LISTED ENTRIES:
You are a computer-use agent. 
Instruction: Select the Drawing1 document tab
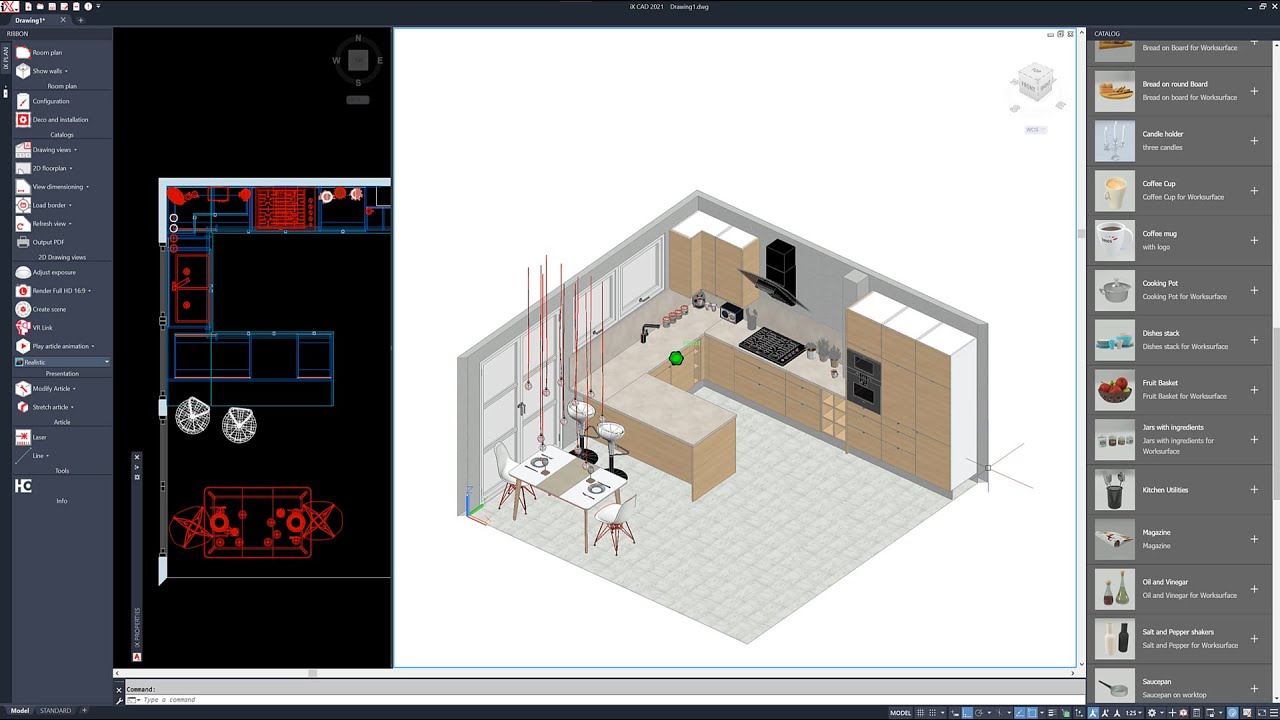(x=30, y=20)
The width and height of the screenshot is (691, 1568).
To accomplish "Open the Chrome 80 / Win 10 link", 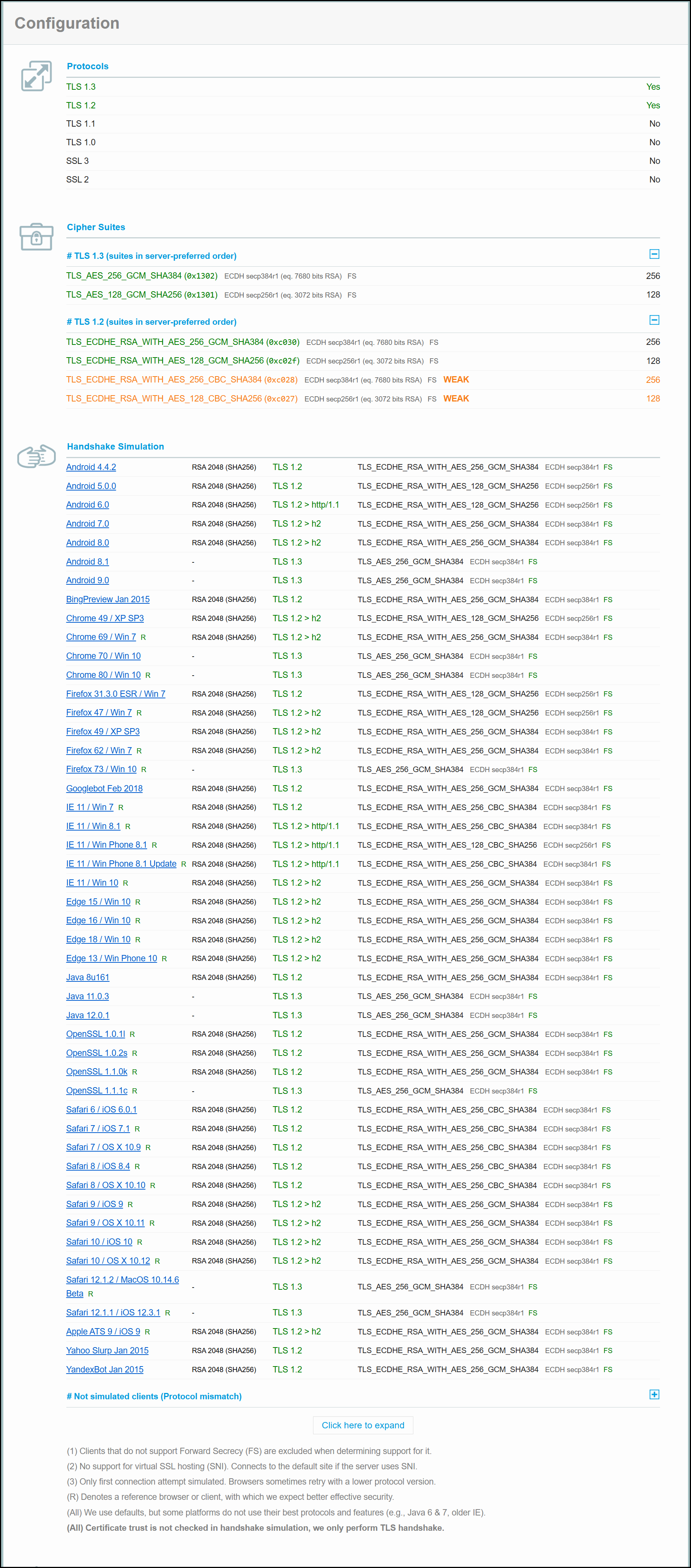I will (x=103, y=675).
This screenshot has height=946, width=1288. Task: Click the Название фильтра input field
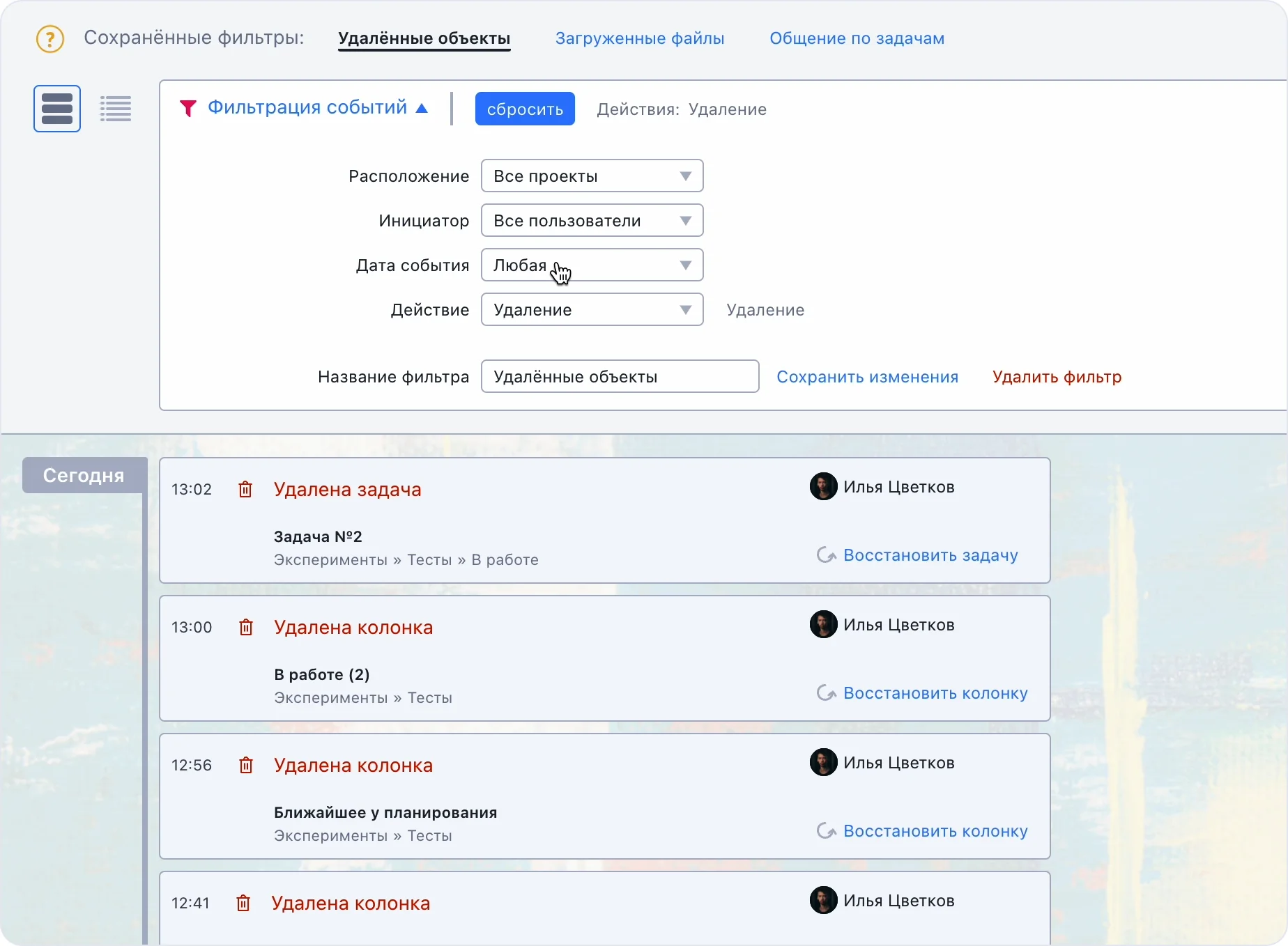pyautogui.click(x=620, y=377)
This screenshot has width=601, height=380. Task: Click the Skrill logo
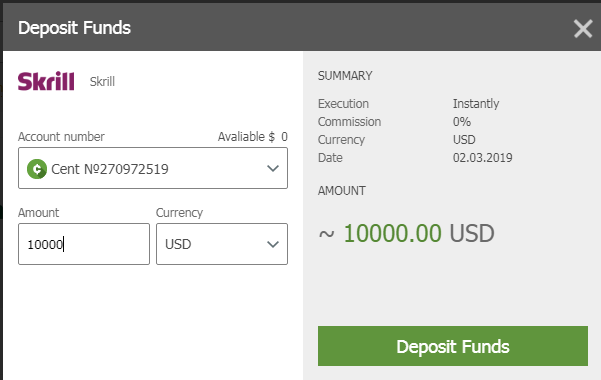(46, 81)
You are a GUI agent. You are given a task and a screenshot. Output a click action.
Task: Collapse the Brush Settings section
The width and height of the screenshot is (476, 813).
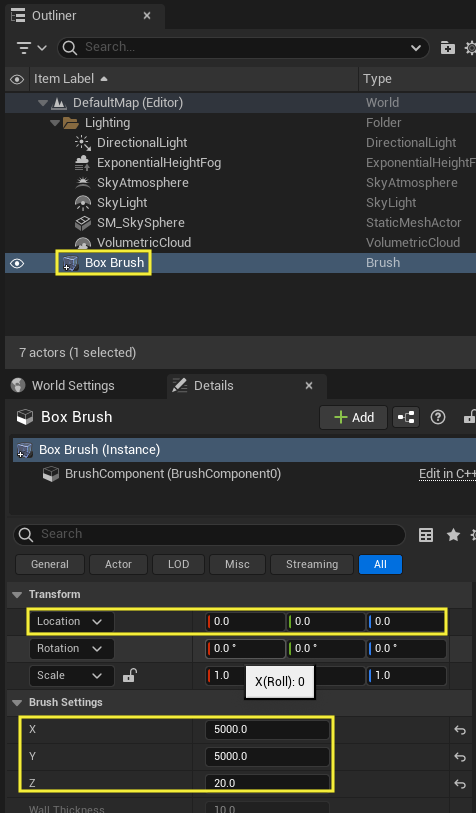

TASK BRIEF:
Gather every line of the records above that contains the word "height", and copy each of those lines out in full.

RESPONSE TO THE TASK:
The width and height of the screenshot is (691, 1568).
This screenshot has height=946, width=1288. Task: Click the Название фильтра input field
This screenshot has width=601, height=380. Task: Click the Skrill logo
The width and height of the screenshot is (476, 813).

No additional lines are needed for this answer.